Source data ▸
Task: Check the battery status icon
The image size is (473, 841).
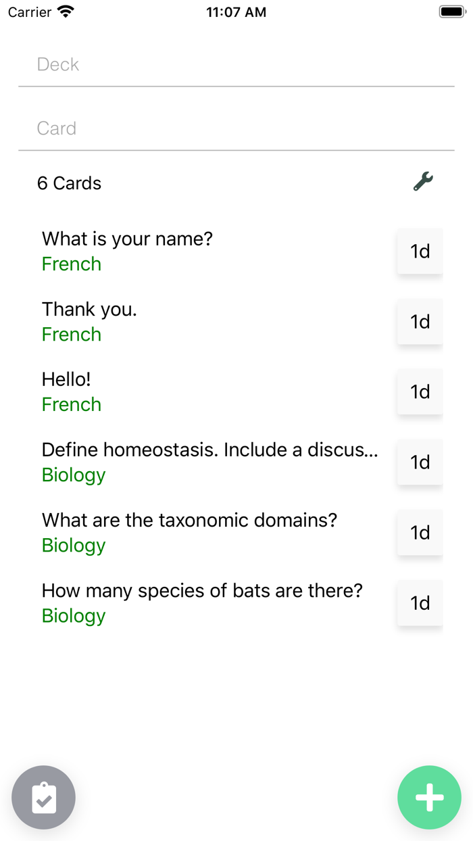Action: tap(452, 12)
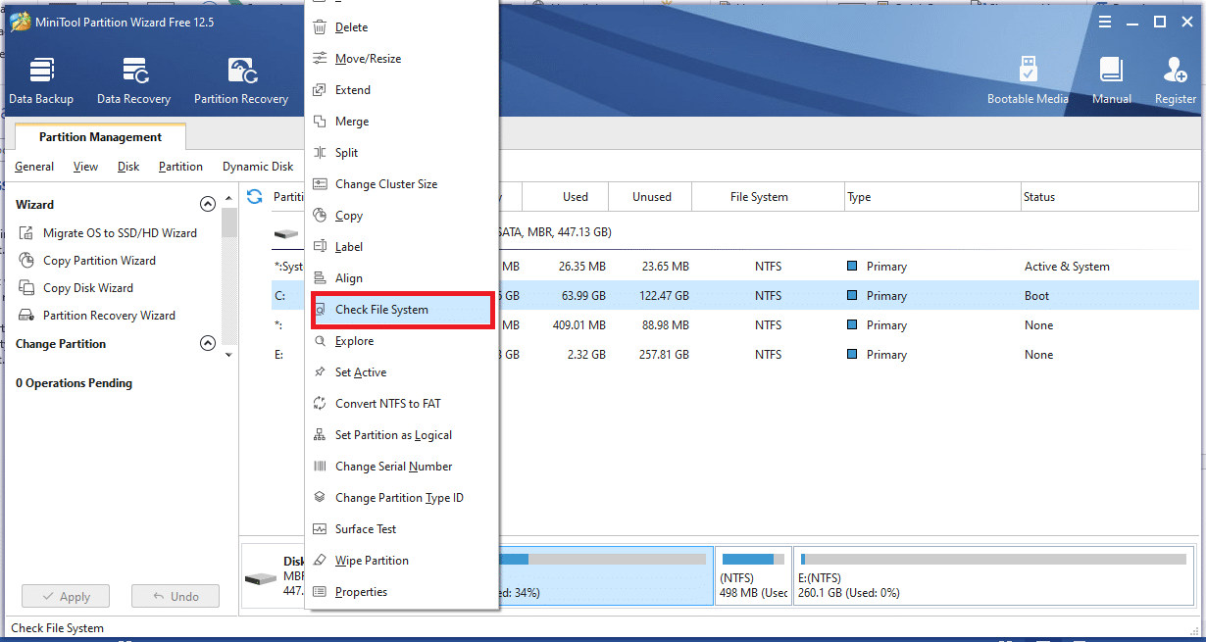Viewport: 1206px width, 642px height.
Task: Start Migrate OS to SSD/HD Wizard
Action: pyautogui.click(x=119, y=233)
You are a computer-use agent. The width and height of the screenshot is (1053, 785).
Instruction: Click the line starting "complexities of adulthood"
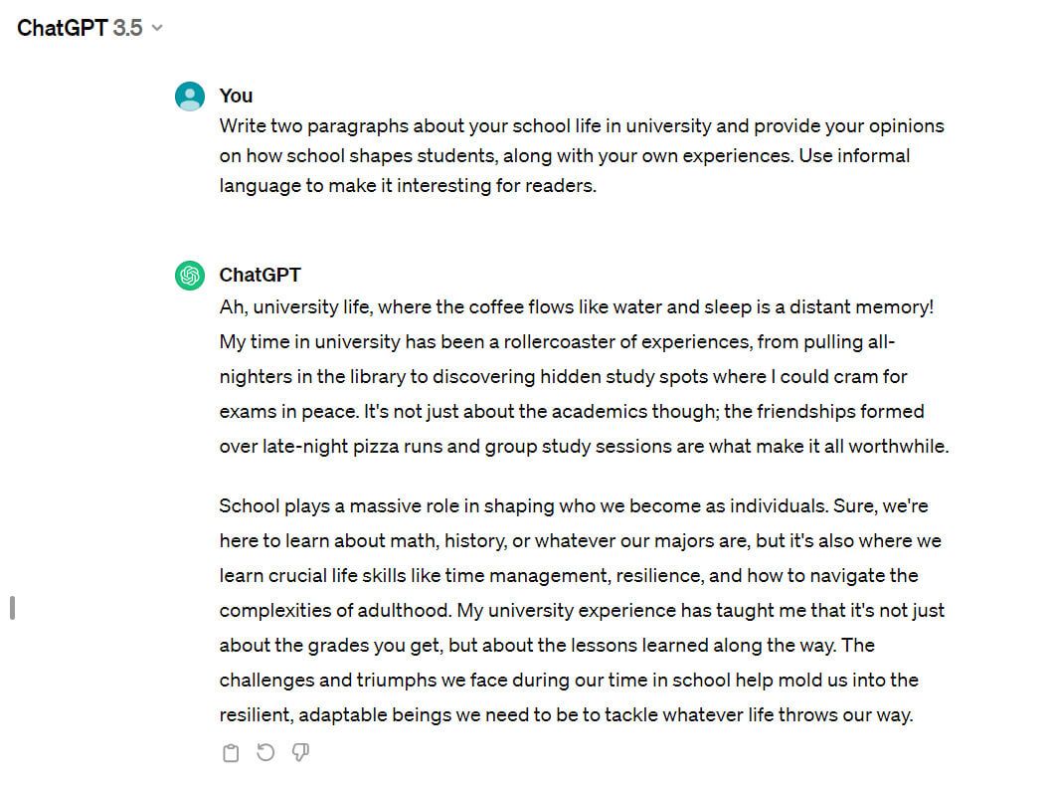coord(582,611)
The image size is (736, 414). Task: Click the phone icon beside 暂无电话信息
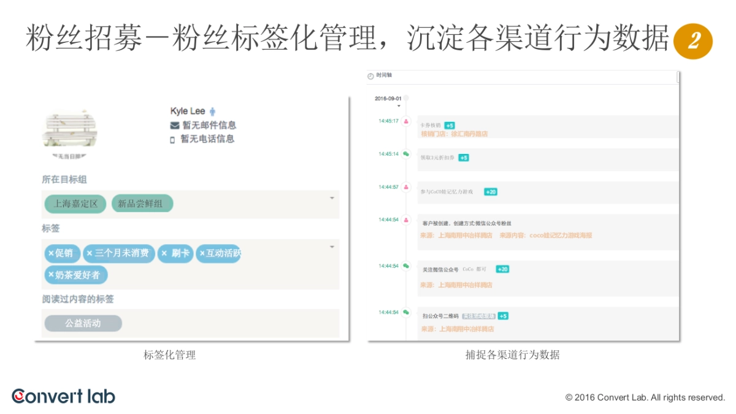point(174,139)
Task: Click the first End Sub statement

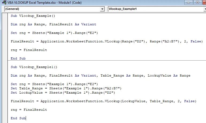Action: coord(18,58)
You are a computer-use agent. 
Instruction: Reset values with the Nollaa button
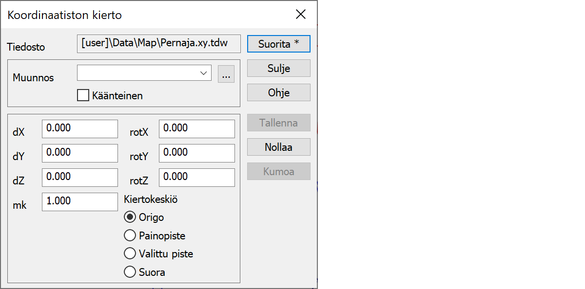pyautogui.click(x=278, y=147)
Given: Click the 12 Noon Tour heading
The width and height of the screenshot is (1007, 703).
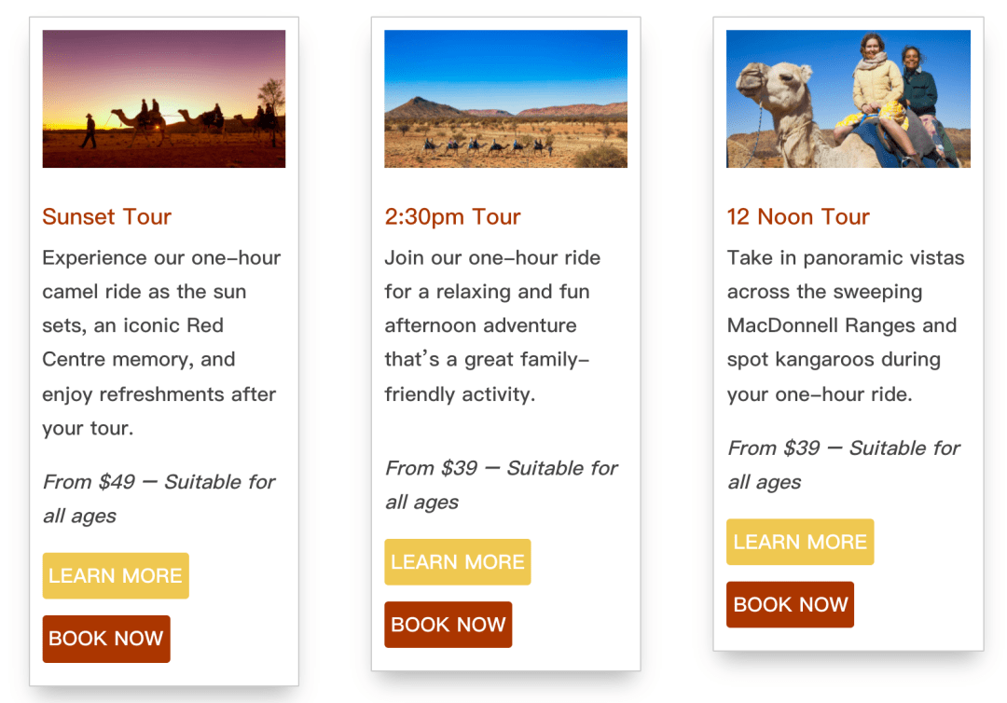Looking at the screenshot, I should click(x=797, y=216).
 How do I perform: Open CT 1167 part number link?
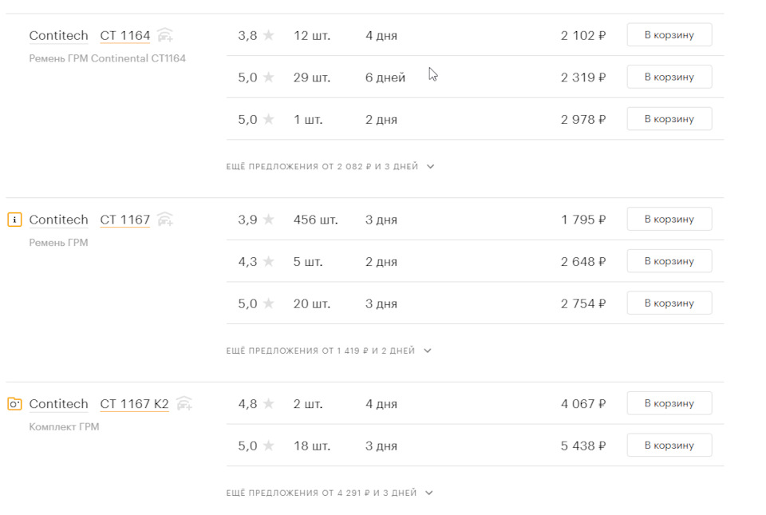coord(124,220)
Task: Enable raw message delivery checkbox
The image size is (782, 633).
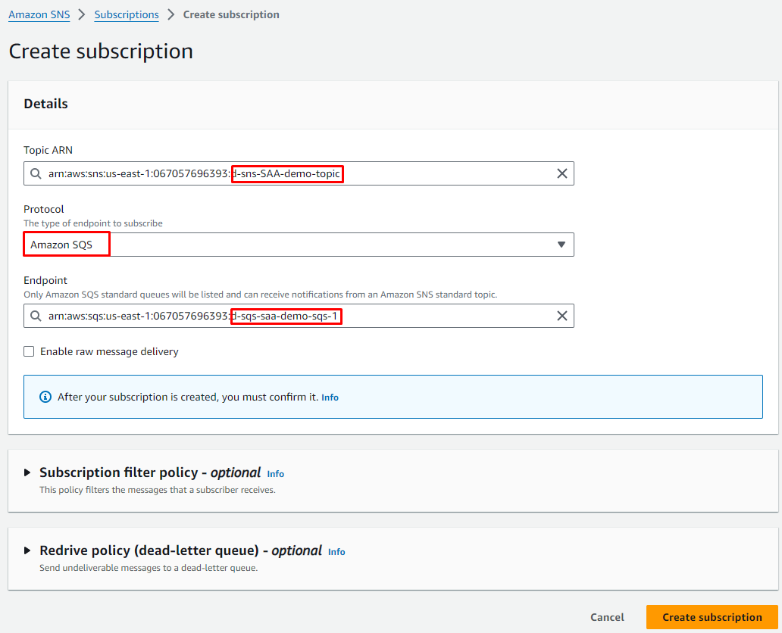Action: [29, 351]
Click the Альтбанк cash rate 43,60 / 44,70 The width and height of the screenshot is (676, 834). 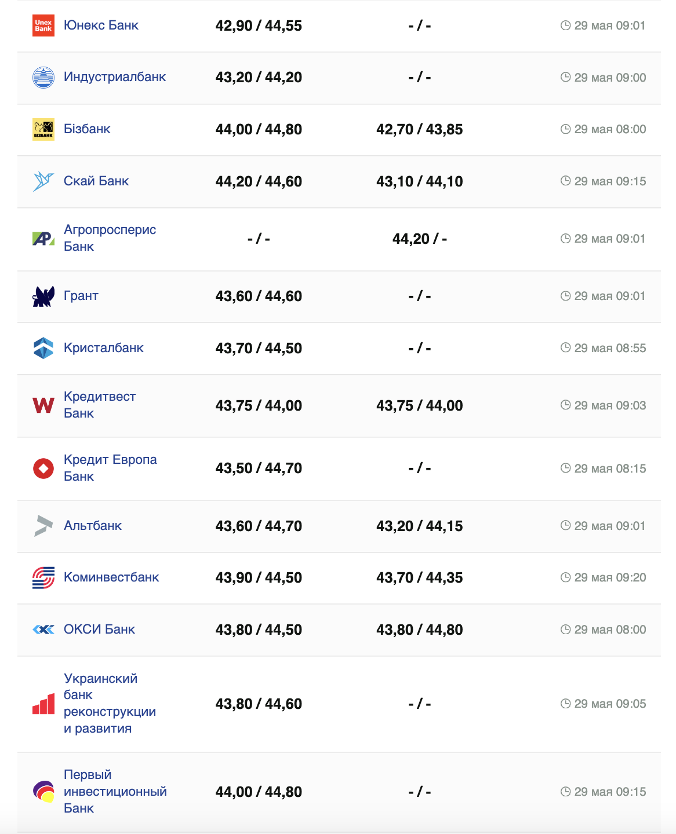tap(259, 526)
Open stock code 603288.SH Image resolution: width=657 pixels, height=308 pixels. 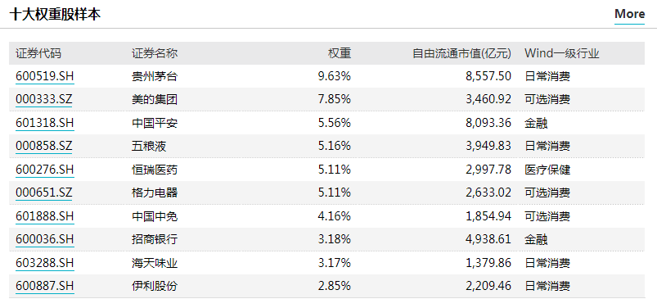(x=45, y=263)
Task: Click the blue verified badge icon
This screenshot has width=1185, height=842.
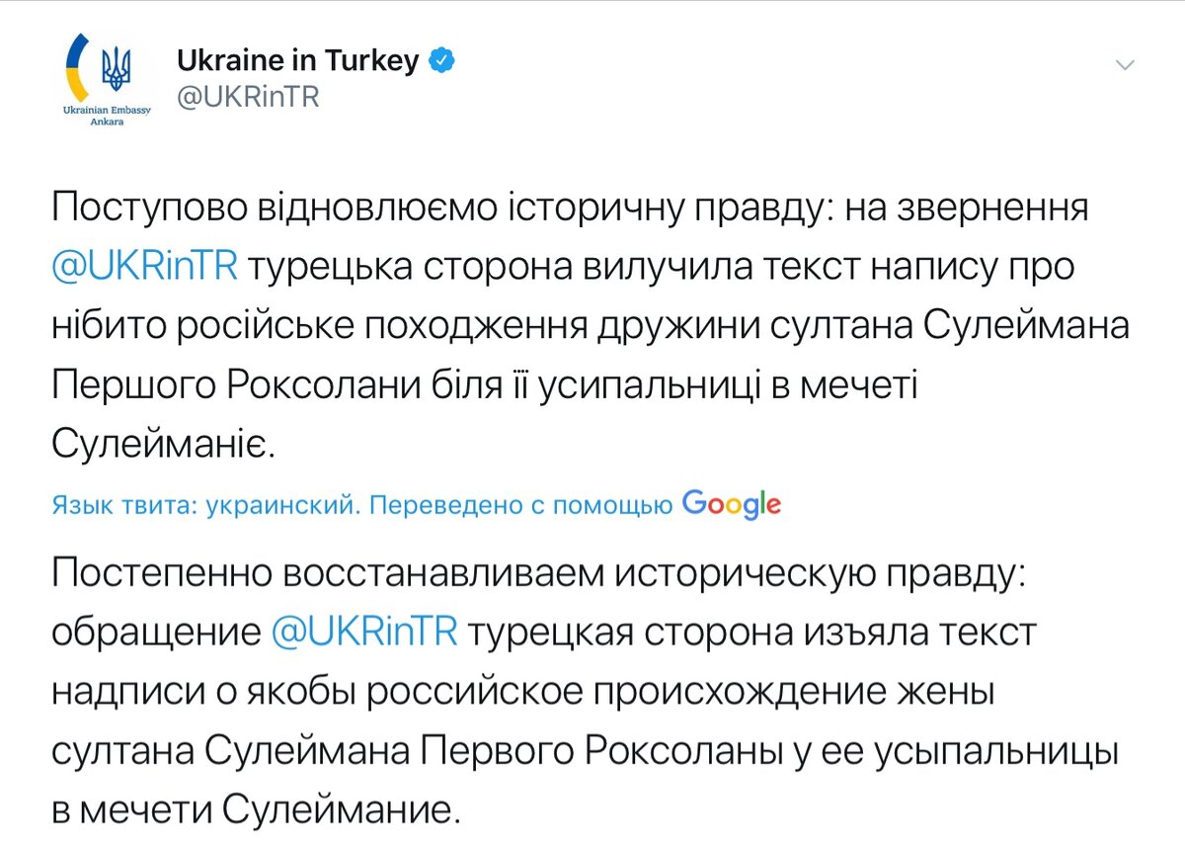Action: [442, 60]
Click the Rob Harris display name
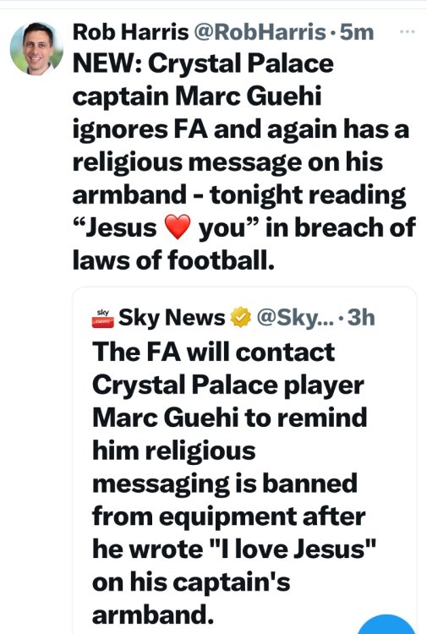Screen dimensions: 427x634 click(130, 32)
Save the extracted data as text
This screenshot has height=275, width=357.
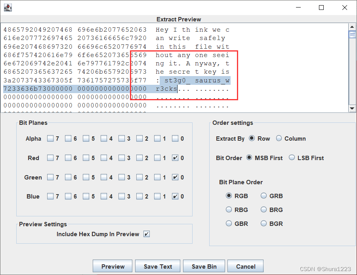coord(157,266)
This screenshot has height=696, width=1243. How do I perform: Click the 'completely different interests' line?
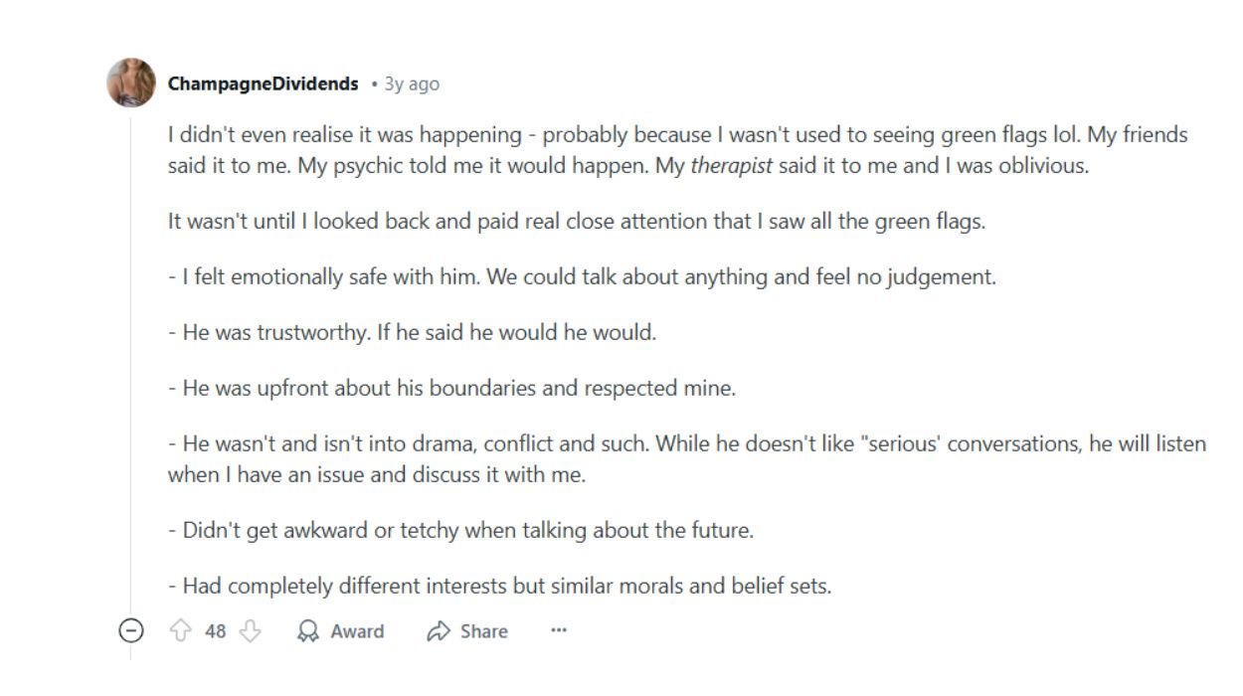(499, 587)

Directions ▸ Exact copy, pictures excluded: every line above from the one containing "You are a computer-use agent. The" to the one containing "Given: Click the 12 Noon Tour heading", inclusive, and nothing more.

Reply ▸
You are a computer-use agent. The width and height of the screenshot is (1053, 785).
Instruction: Click the line starting "complexities of adulthood"
coord(582,611)
The image size is (736, 414). Task: Click the phone icon beside 暂无电话信息
point(174,139)
Task: Click the first End Sub statement

Action: coord(18,58)
You are a computer-use agent. 
Instruction: Reset values with the Nollaa button
pyautogui.click(x=278, y=147)
Given: Click the 12 Noon Tour heading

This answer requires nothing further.